Gordon Frederick Cummins - the “Blackout Ripper”.

A serial killer stalked the streets of London in February 1942.  He murdered four women over a six day period.  The first victim was 40 year old Evelyn Hamilton whose body was discovered in an air raid shelter at Montagu Place in Marylebone on Sunday the 7th of February.

  Evelyn had been strangled and robbed.  The corpse of 35 year old prostitute, Evelyn Oatley, was discovered in her flat at 153 Wardour Street in Soho the following day by two meter readers.  

She too had been strangled, had her throat cut, been sexually assaulted and mutilated with a razor.  A prostitute named Margaret Florence Lowe was the next, on the 12th of February at Flat 4 at 9/10 Gosfiled Street in Fitzrovia. 

 She too had been strangled and seriously sexually assaulted.  Doris Jouannet was the final victim, her body being discovered in her Paddington flat at 187 Sussex Gardens, also strangled and mutilated. 

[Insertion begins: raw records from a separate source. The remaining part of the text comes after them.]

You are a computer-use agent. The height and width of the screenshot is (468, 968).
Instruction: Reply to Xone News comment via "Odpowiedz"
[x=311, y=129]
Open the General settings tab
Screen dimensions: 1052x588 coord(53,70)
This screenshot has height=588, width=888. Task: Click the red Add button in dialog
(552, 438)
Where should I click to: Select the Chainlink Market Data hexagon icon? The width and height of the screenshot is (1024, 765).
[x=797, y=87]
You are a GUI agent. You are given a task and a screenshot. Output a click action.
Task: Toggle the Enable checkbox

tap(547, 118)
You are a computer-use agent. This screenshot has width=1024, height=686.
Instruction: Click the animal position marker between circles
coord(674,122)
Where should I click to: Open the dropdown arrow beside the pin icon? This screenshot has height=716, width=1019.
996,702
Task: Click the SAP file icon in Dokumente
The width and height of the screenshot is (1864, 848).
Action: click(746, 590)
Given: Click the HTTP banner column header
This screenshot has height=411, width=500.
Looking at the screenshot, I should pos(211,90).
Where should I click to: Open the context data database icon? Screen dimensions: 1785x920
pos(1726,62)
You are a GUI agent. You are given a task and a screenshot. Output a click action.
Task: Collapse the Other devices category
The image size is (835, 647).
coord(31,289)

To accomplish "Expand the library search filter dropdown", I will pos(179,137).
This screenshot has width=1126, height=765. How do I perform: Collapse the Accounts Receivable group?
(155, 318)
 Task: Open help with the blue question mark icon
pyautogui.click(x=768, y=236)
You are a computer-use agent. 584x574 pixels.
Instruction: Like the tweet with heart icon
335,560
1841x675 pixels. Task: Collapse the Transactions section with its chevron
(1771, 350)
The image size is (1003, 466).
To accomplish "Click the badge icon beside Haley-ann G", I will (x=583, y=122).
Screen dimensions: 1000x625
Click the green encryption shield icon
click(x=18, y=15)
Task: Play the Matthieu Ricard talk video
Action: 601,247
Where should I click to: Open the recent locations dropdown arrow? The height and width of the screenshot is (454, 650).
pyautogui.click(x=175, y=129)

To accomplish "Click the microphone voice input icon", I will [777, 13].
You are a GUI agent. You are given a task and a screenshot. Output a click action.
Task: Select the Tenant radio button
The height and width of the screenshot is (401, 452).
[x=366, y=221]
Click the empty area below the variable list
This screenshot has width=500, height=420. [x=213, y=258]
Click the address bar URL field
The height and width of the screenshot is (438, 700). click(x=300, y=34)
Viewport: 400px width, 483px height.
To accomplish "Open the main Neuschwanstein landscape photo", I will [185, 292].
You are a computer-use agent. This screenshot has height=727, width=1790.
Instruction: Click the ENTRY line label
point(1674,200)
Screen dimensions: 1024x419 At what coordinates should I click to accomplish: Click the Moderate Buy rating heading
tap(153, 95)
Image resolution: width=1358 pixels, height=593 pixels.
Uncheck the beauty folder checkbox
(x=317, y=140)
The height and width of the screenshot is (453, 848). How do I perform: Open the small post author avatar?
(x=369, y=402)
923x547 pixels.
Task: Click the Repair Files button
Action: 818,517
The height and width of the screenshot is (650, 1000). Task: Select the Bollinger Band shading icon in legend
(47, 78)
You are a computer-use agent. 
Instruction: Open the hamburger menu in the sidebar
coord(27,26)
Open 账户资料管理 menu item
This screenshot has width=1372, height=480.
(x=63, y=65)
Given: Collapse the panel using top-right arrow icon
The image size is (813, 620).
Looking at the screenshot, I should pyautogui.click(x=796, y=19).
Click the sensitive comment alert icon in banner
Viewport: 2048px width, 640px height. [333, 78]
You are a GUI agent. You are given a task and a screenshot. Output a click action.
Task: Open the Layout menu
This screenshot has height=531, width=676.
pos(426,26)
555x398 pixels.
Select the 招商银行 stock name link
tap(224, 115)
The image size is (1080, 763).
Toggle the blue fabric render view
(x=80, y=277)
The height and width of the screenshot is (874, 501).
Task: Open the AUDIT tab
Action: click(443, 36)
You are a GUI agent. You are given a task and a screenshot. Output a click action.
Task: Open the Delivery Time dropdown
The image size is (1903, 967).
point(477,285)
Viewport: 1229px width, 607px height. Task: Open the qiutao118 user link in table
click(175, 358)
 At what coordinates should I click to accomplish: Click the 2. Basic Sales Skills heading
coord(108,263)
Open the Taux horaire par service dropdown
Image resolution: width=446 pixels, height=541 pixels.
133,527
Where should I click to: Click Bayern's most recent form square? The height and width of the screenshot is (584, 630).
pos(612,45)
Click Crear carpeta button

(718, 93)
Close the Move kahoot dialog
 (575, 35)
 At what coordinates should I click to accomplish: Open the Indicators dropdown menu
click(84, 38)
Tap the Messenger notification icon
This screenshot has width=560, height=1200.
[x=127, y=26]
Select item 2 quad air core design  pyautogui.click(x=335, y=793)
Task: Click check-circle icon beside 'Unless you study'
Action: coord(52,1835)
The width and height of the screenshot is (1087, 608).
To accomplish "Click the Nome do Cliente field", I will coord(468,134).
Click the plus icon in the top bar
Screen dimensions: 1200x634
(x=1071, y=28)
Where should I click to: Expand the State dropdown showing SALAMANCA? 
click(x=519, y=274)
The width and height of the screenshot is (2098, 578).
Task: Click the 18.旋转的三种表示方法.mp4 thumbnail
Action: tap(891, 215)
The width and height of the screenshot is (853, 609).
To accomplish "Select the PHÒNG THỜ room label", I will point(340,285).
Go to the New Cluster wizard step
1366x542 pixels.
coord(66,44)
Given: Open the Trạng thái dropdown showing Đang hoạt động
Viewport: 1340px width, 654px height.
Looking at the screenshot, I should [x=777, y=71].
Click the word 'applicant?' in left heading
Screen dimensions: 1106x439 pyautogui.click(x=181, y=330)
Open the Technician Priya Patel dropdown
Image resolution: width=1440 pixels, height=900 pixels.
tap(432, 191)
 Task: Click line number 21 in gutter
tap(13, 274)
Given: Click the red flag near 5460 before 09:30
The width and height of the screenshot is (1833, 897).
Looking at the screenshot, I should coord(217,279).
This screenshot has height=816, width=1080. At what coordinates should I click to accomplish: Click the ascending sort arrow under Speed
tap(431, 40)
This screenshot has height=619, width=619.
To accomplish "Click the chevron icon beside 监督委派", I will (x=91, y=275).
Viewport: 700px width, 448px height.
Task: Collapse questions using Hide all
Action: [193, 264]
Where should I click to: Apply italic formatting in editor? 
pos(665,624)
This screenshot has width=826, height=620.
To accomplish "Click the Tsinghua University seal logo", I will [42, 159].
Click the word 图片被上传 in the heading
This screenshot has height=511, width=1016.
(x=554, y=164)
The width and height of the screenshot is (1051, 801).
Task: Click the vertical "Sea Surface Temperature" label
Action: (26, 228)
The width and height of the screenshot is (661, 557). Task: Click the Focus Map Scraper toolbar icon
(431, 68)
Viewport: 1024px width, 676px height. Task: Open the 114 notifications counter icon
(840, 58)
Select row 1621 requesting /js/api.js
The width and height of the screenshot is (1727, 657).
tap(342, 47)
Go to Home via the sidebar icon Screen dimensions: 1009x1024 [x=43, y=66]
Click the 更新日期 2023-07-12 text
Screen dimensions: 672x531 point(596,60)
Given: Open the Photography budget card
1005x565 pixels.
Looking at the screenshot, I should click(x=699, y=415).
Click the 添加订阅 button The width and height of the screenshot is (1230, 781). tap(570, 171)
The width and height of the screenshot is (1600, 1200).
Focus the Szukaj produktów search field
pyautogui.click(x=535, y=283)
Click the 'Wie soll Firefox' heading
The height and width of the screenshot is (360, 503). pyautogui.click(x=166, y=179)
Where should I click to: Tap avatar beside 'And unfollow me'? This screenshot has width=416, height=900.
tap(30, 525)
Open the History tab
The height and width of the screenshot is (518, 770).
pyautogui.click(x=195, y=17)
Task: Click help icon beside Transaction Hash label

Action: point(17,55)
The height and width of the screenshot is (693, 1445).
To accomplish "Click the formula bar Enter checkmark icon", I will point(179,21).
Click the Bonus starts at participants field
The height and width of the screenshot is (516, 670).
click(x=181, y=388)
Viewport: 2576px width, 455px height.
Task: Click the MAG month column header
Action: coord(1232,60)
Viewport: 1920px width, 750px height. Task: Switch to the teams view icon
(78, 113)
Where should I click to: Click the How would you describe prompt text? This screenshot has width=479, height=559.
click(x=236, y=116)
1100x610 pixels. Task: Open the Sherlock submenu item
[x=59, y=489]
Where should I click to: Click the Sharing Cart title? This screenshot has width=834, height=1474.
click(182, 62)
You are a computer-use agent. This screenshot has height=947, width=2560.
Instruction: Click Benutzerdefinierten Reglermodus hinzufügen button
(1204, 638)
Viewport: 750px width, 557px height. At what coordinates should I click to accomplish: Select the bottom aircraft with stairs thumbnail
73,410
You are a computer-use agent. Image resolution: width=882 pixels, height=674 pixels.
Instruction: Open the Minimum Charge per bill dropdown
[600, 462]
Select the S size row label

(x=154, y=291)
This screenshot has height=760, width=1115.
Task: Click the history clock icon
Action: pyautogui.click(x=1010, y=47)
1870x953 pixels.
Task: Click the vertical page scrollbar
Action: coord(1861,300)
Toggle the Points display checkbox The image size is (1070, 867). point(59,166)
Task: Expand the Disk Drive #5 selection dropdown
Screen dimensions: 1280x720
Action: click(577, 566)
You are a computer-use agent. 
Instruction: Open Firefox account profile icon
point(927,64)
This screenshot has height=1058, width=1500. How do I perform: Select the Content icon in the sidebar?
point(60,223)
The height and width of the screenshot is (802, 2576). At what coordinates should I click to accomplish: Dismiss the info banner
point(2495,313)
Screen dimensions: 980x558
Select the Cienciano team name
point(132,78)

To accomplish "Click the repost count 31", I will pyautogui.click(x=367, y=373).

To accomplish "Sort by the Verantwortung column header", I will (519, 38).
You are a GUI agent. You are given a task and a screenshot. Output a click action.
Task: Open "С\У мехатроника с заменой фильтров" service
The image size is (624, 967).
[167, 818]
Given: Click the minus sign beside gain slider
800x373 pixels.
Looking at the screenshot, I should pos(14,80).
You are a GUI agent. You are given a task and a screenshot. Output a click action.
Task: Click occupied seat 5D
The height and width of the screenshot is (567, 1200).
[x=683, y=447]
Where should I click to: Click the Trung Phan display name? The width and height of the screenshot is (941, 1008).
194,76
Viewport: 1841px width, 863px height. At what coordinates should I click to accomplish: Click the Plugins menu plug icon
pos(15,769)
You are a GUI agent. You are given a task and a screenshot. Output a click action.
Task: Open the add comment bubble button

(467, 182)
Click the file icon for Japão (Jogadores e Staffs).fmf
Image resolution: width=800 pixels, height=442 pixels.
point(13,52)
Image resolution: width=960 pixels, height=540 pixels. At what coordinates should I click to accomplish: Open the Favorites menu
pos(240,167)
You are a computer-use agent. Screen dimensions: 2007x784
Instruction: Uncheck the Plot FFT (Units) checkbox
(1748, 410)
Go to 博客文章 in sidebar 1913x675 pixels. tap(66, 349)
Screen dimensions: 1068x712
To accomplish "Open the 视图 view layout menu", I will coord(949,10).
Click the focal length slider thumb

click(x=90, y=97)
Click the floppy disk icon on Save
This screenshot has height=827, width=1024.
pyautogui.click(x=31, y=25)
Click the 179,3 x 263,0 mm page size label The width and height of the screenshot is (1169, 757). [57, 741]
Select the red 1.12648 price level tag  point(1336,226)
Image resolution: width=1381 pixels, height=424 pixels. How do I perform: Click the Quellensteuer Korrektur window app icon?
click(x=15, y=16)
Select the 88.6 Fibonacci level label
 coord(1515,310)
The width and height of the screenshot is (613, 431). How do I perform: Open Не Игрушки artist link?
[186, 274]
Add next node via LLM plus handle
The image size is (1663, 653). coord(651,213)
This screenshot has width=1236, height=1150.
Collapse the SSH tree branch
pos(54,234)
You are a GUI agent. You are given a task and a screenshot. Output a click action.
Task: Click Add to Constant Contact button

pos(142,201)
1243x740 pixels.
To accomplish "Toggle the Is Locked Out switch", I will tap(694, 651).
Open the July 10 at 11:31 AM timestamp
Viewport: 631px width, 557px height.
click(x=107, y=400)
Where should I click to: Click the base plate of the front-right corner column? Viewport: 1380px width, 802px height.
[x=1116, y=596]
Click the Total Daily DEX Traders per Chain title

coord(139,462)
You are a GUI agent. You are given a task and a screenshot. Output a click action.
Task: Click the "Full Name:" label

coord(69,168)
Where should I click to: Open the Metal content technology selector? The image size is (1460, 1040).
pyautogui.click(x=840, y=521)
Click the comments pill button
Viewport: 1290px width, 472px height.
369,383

 The killer struck again on Friday the 14th of February but the intended victim, Greta Hayward, was saved by a passing delivery boy as she was about to be strangled.  Her attacker left behind his gas mask which enabled identification.  

Another prostitute, who went by the name of Kathleen King, was attacked a few days later but managed to fight off her assailant.

The perpetrator was soon traced through the number on the gas mask (no. 525987) and arrested on the 16th of February.  He was a 28 year old Leading Aircraftman named Gordon Frederick Cummins.  

He was described in the press as an Air Cadet.  The police had some good fingerprints from the crime scenes and found various items of the women’s property in Cummins’ possession which helped to ensure a conviction at his Old Bailey trial on the 27th and 28th of April, before Mr. Justice Asquith.  

The prosecution proceeded only with the murder of Evelyn Oatley and it took the jury just 35 minutes to bring in a guilty verdict and he was sentenced to death on the 29th of April.  The other three murder charges and the two attempted murder charges were allowed to remain on the file.

His appeal before the Lord Chief Justice and Justices Humphreys and Tucker on the basis of the fingerprint evidence was dismissed on the 8th of June. 

Cummins was hanged at Wandsworth prison by Albert Pierrepoint, assisted by Harry Kirk, at 9.00 a.m. on Thursday the 25th of June 1942, during an air raid.  Cummins stood 5’ 10” and weighed 156 lbs.  He received a drop of 7’ 1” causing fracture/dislocation the 4th and 5th cervical vertebrae.

On the morning of execution, he wrote to his wife asking her forgiveness and saying, “Although I don’t know, I think I must be guilty – the evidence is overwhelming.”  Other than a hatred of women in general and prostitutes in particular, his motives for this killing spree seem unclear.  

It is thought that he may have killed two other women in late 1941 although this cannot be proven.